Dozens of Fortune 100 companies are at risk after security researchers at LGTM discovered a critical Apache Struts security flaw (CVE-2017-9805) that is “easy” to hack (Rapid7 and Tenable have released plug-ins to detect and exploit the vulnerability just one day after the disclosure). This security flaw, which affects open source server software, serves as yet another reminder to have full visibility over all components used in your software.
Lockheed Martin, the IRS, and Virgin Atlantic have all previously developed applications using the affected Struts framework. This showcases that the risk transcends our defense, financial, and transportation industries, and has the potential to have damaging outcomes for the large number of websites that use the framework.
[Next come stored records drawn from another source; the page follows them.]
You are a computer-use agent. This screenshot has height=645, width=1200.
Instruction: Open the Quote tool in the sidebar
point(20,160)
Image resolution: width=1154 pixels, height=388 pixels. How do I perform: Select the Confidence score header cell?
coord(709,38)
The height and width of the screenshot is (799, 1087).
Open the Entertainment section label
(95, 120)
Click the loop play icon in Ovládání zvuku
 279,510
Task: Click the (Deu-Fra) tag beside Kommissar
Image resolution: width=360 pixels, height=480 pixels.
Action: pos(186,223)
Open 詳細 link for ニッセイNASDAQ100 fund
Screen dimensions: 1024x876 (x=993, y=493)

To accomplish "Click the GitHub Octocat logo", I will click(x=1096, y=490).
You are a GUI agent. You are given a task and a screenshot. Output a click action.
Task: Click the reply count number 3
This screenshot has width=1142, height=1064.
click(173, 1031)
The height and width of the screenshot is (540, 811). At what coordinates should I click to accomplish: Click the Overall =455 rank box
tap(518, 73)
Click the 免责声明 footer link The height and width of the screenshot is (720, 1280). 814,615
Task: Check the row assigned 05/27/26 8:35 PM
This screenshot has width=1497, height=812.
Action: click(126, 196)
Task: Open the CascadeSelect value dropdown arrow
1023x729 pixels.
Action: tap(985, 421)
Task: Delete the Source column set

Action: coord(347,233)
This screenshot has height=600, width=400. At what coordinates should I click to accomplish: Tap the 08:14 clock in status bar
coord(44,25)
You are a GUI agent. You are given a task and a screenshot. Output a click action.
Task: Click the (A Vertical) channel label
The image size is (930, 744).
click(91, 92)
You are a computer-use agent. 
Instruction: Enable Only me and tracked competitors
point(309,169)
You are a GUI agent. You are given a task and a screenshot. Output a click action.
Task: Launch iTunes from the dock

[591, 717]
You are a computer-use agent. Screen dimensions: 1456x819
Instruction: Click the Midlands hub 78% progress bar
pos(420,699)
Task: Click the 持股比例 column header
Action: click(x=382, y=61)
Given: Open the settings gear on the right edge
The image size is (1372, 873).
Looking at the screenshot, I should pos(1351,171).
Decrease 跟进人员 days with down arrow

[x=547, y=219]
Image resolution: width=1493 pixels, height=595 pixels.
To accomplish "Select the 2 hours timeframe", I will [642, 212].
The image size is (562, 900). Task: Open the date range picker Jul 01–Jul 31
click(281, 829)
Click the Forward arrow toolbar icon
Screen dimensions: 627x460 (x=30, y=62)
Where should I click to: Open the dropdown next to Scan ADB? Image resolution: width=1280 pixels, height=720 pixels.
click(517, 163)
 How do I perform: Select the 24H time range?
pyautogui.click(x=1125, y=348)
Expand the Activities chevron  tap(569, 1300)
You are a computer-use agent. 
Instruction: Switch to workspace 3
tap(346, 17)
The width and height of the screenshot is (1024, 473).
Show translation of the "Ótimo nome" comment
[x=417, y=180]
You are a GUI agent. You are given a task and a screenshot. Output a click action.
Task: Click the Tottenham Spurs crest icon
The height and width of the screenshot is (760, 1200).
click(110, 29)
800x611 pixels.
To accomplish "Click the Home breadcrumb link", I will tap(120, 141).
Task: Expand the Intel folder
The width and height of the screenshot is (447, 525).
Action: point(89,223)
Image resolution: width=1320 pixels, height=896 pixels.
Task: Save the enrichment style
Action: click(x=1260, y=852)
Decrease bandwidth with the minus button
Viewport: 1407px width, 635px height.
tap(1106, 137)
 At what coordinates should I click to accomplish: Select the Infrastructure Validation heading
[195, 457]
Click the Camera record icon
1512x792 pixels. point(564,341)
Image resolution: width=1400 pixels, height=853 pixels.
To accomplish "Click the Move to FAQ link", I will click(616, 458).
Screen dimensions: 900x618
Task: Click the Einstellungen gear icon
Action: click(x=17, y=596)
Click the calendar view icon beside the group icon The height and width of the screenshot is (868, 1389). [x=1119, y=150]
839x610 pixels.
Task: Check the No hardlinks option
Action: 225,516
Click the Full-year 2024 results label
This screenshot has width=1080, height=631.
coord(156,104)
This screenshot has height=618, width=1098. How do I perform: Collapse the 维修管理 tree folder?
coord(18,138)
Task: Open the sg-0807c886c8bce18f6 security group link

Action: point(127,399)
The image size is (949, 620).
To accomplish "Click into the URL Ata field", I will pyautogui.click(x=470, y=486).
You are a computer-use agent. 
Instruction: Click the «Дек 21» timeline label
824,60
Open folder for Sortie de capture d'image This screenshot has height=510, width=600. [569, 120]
Organizations that have not kept an accurate list of all components used within each application are forced to scan their entire environment if a vulnerability is announced. Using a vulnerability assessment tool, such as those developed by Tenable or Rapid7, to identify vulnerable versions of Struts can take days, as it did for many organizations when Heartbleed was disclosed. Meanwhile, vulnerabilities are left susceptible in the interim.
This fire drill happens with every new critical vulnerability, because the vulnerability assessment tools have no persistent knowledge of the applications we build and the components used. Additionally, these tools only have plug-ins for a handful of the vulnerabilities reported in open source components each year. Companies that rely solely on the tools are blind to the thousands of vulnerabilities in open source each year for which plug-ins aren’t built.
There is a simpler way to handle these incidents, and it’s not new nor a secret. In fact, the automotive industry solved this problem over one hundred years ago. It’s called a bill of materials; a detailed listing for all parts used in a vehicle. When a recall is issued for a part such as an airbag, the OEMs don’t have to scan every vehicle manufactured to discover which ones are using the defective part. Through the bill of materials, they know precisely which vehicles are affected, down to the VIN.
Doing the same with software — maintaining an accurate list of all components used in each application — makes incident response much easier when vulnerabilities like this are disclosed. While a software bill of materials won’t tell you whether or not the vulnerabilities are exploitable — you still need Tenable or Rapid7 for that — it will allow you to quickly know which applications are potentially vulnerable and save your security team hours or days of assessment time.
For now, if you don’t need REST remove the plug-in. As soon as possible, users are advised to update the components of Apache Struts to versions 2.3.34 and 2.5.13, per the LGTM security team.